A thousand legs, to be sure. A millipede with a world-record number of legs – over a thousand!
In an abandoned gold mine shaft in Western Australia, scientists unearthed a world-record-breaking millipede 60 meters deep.
The newly discovered millipede may have as many as 1,306 legs, according to scientists. This is a genuine world record; the previous longest millipede had 750 legs. For the first time, their English name, tysicnoga (millipede), which was taken from Greek and Latin, had meaningful meaning.
According to “Scientific Reports” experts from the United States and Australia, a millipede’s body is made up of 330 segments and is named Eumillipes Persephone (after the Greek goddess of darkness and guardian of souls Persephone, whom Hades took to the underworld kingdom). It also has a diameter of almost a millimeter and a length of up to ten centimeters. Having such a lengthy physique probably aids him in tearing through the earth’s caverns.
The record millipede is likewise deafeningly deafeningly deafeningly de Deep below the surface, and he would have no use for sight.
Your millipede deserves respect.
Millipedes, commonly called two pairs, are a group of twigs that cover over 12 thousand species. They inspire mostly apprehension in individuals because of their appearance and proclivity to aggregate or congregate in one location. When millipedes congregate in a person’s house, it can be aggravating, particularly when some of them have an awful odor.
However, it’s vital to recall that these arthropods provide an important ecological role by consuming mostly dead organic materials and recirculating them in an alive environment.
The trophic pyramid may collapse if it weren’t for their contribution to life support, which is similar to that of insects.
It’s probable that millipedes are the oldest land creatures as well.
Last year, a two-burner fossil discovered in Scotland was dated to 425 million years.

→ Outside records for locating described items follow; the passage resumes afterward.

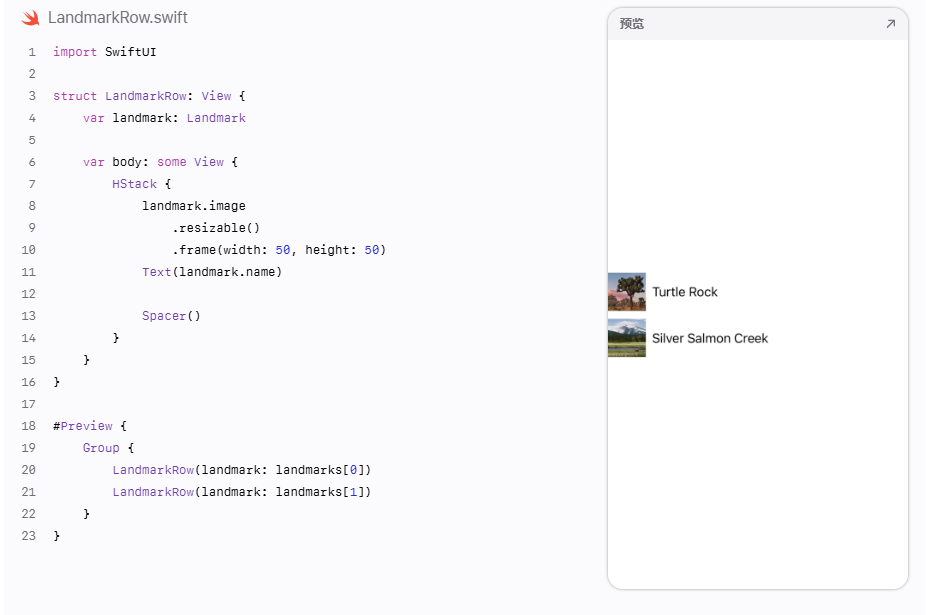Click the Turtle Rock thumbnail image
The height and width of the screenshot is (615, 926).
(x=627, y=292)
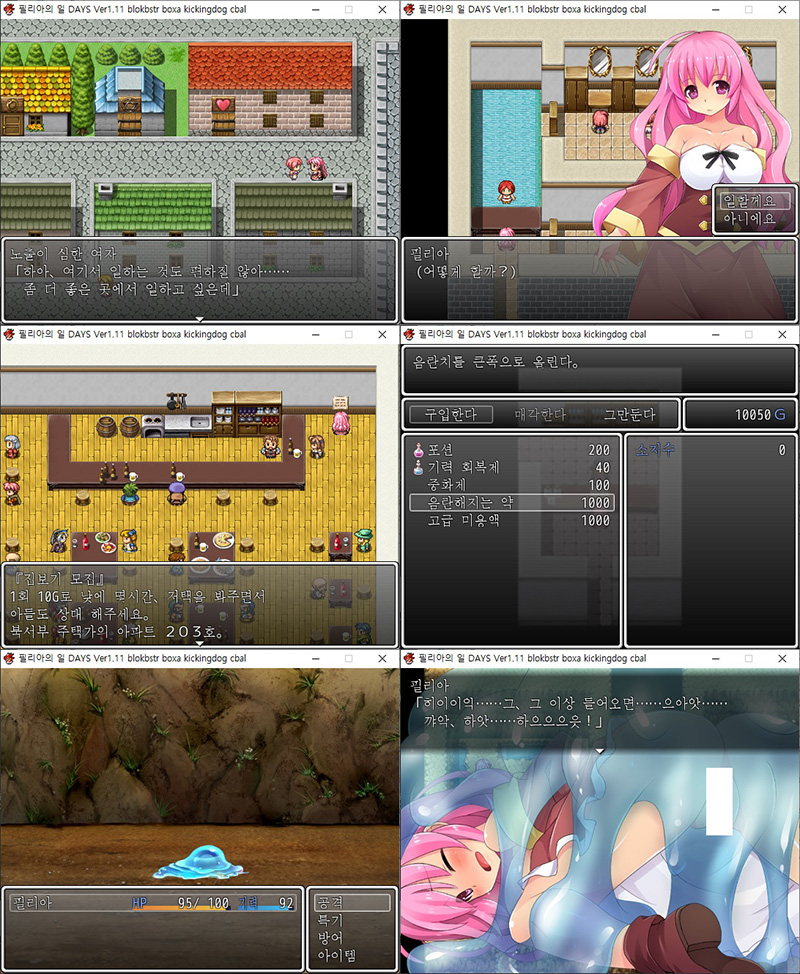Advance the town dialogue with the down arrow

200,319
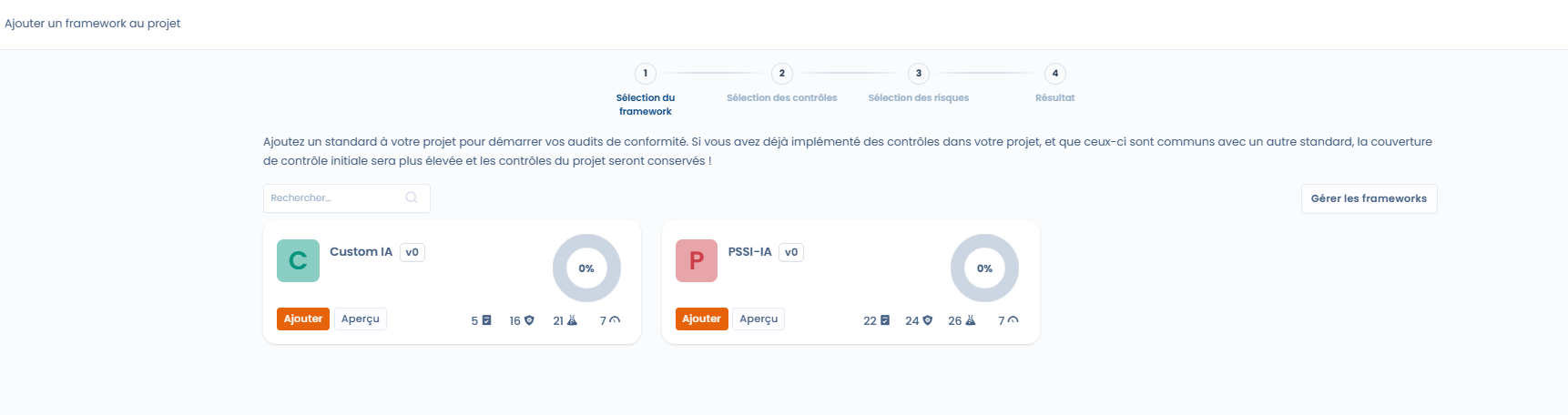Screen dimensions: 1568x415
Task: Click the PSSI-IA 0% progress ring
Action: [984, 268]
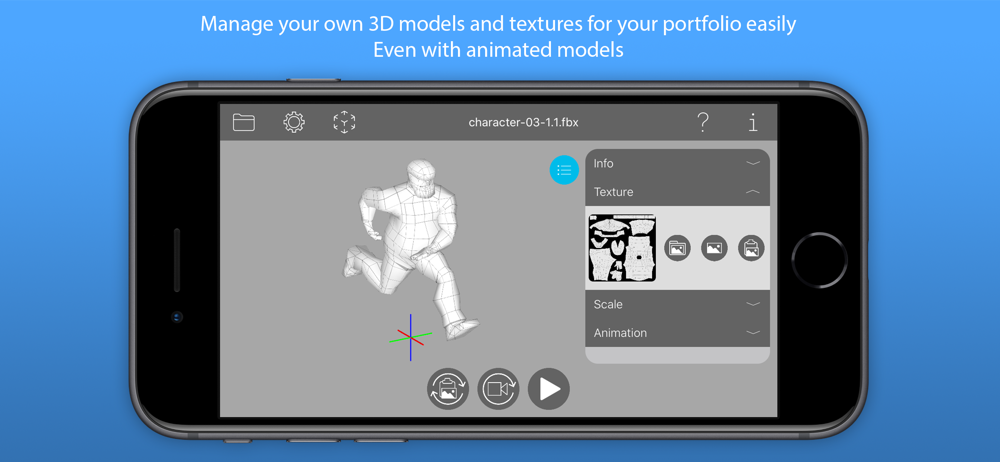
Task: Show app info with the i icon
Action: pyautogui.click(x=753, y=122)

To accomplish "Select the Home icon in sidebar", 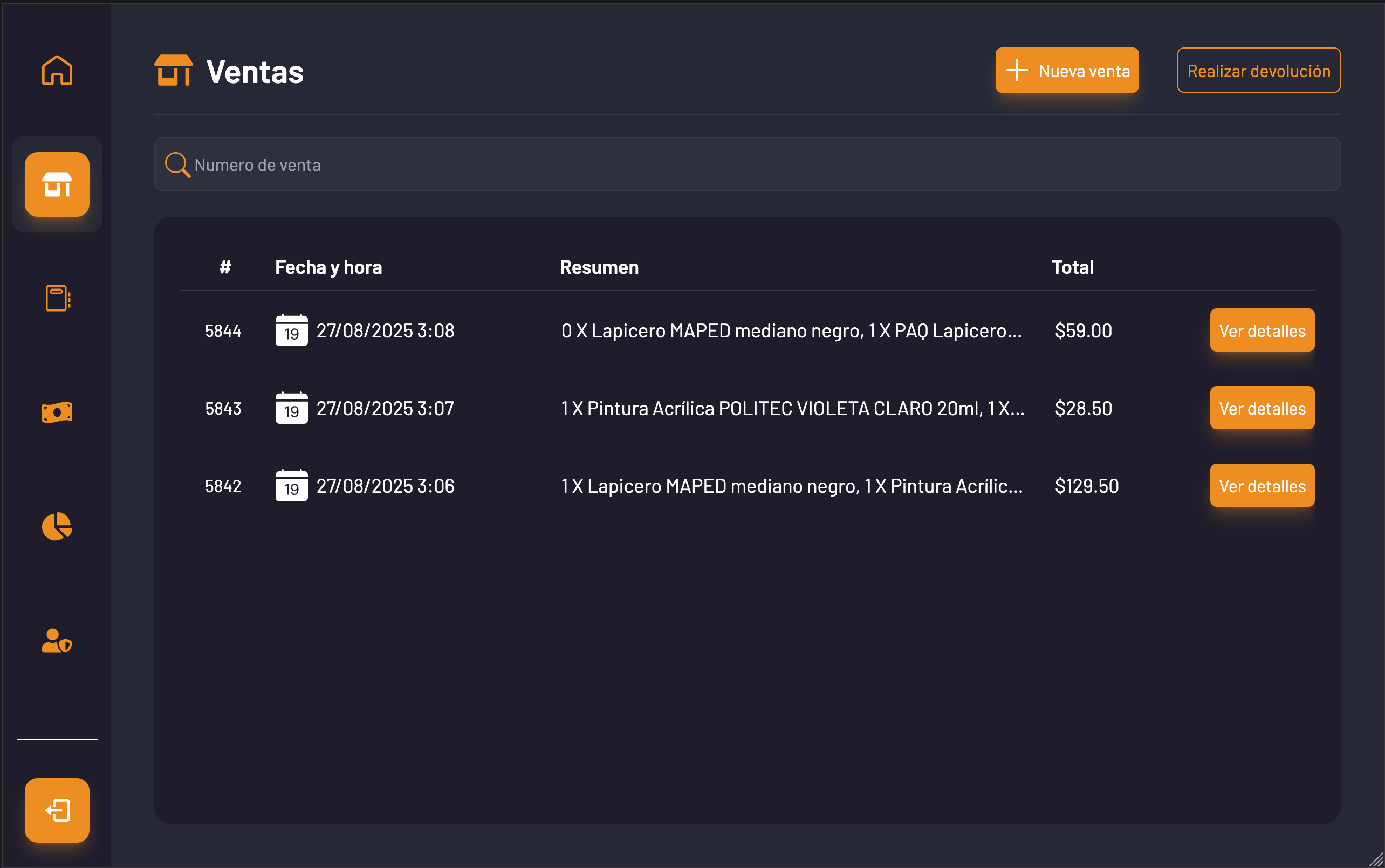I will pos(56,70).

As a result, their significance in the formation and preservation of terrestrial ecosystems cannot be overstated.
Even though they have over a thousand legs, today’s millipedes are quite tiny. Some of those from hundreds of millions of years ago reached a length of 2.5 meters.
The authors of the paper published in “Scientific Reports” warn that the mining of natural resources may endanger the species they uncovered. The gold reserves in the region where they discovered their millipede are well-known.